If someone you love is locked up in Minnesota, video can save you a long drive across the state, but how it works, and what it costs, depends on which kind of facility they're in. So the first thing to nail down is whether your person is in a state prison, a county jail, or federal or immigration custody, because that determines the vendor, the cost, and the rules.
Minnesota splits custody three ways, and each handles video differently. The state prison system (Minnesota DOC) runs its own institutions. County jails, run by sheriffs, handle people awaiting trial and serving shorter sentences. And federal and immigration custody play by their own rules, with Minnesota holding several federal prisons and a handful of county jails that contract with ICE. Figure out which bucket your person is in first, because everything else flows from that.
Do Minnesota state prisons offer video visitation?
Yes. The Minnesota Department of Corrections (DOC) offers video visits at all of its facilities, alongside in-person visits. The state runs its video visits and electronic messaging through JPay. To do a video visit, you must be on the incarcerated person's approved visitor list, then you set up a JPay account and schedule through it. The JPay system shows the open visit times for your person's living unit.
Two Minnesota-specific things on cost are worth knowing, because they pull in opposite directions. Scheduled JPay video visits from your own computer are a paid service (a short, fixed-length session billed per visit), and by policy a person may receive only two video visits per week. But separately, people who have tablets get a set amount of free video-call time from the tablet every couple of weeks, and standard audio phone calls from the wall phones and tablets are free. So the cheapest face time may come through the tablet, not the scheduled computer visit, ask your person what they have access to.

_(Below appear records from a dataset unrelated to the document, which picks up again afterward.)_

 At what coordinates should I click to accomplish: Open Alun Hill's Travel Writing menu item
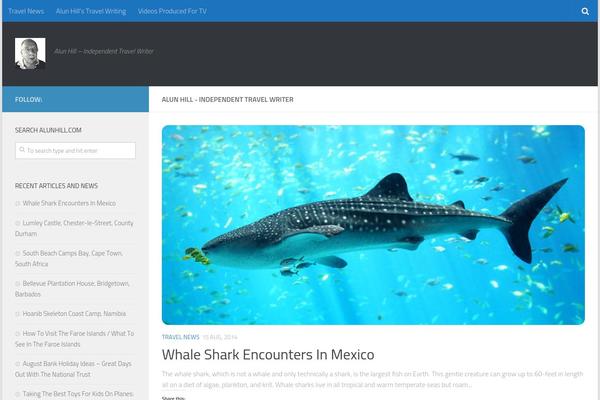(91, 11)
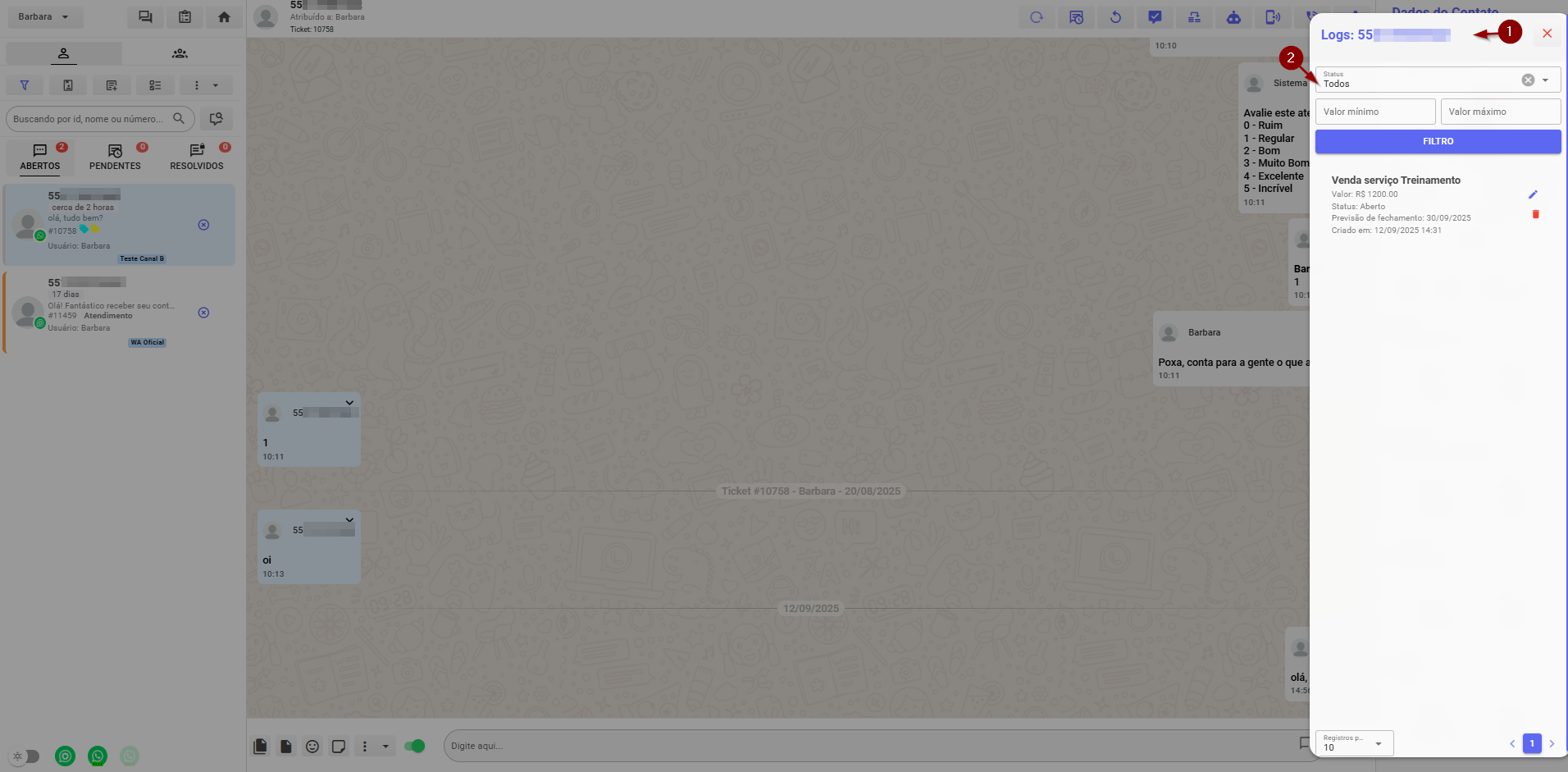
Task: Toggle the green switch beside message input
Action: click(x=415, y=746)
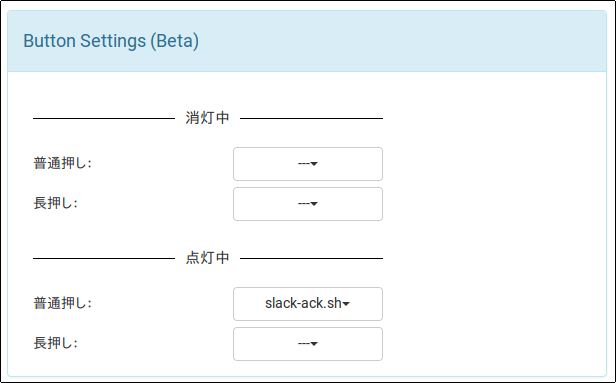Click the light blue panel header bar
This screenshot has width=616, height=383.
tap(307, 41)
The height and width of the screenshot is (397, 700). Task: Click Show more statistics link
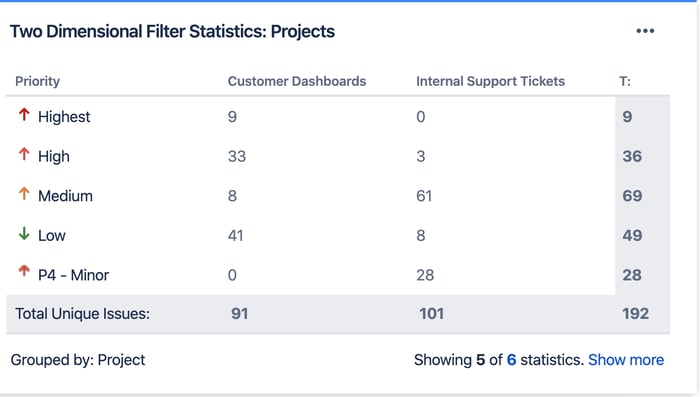coord(626,360)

In-person visiting also operates at state facilities. You schedule by calling the facility (at least 24 hours ahead) or through the DOC's online scheduling system, and most visits are limited to about one hour. If you drive more than 100 miles one way, you may be able to request an extended visit, but your person has to initiate that with the facility several days in advance.
To get on the approved visitor list, you submit the DOC's visiting application. A visitor may be on only one incarcerated person's list (unless you're verified immediate family). If you're ever removed from a list, note that you generally have to wait three months before reapplying. For email, the DOC uses JPay; there's also a "videogram" option, a short recorded video sent for the price of a few stamps, for people who can't do a live visit.
County and city jails
Minnesota's county jails are run by sheriffs, and each picks its own vendor, so this is where cost and platform vary the most, and where in-person rules differ sharply from the state.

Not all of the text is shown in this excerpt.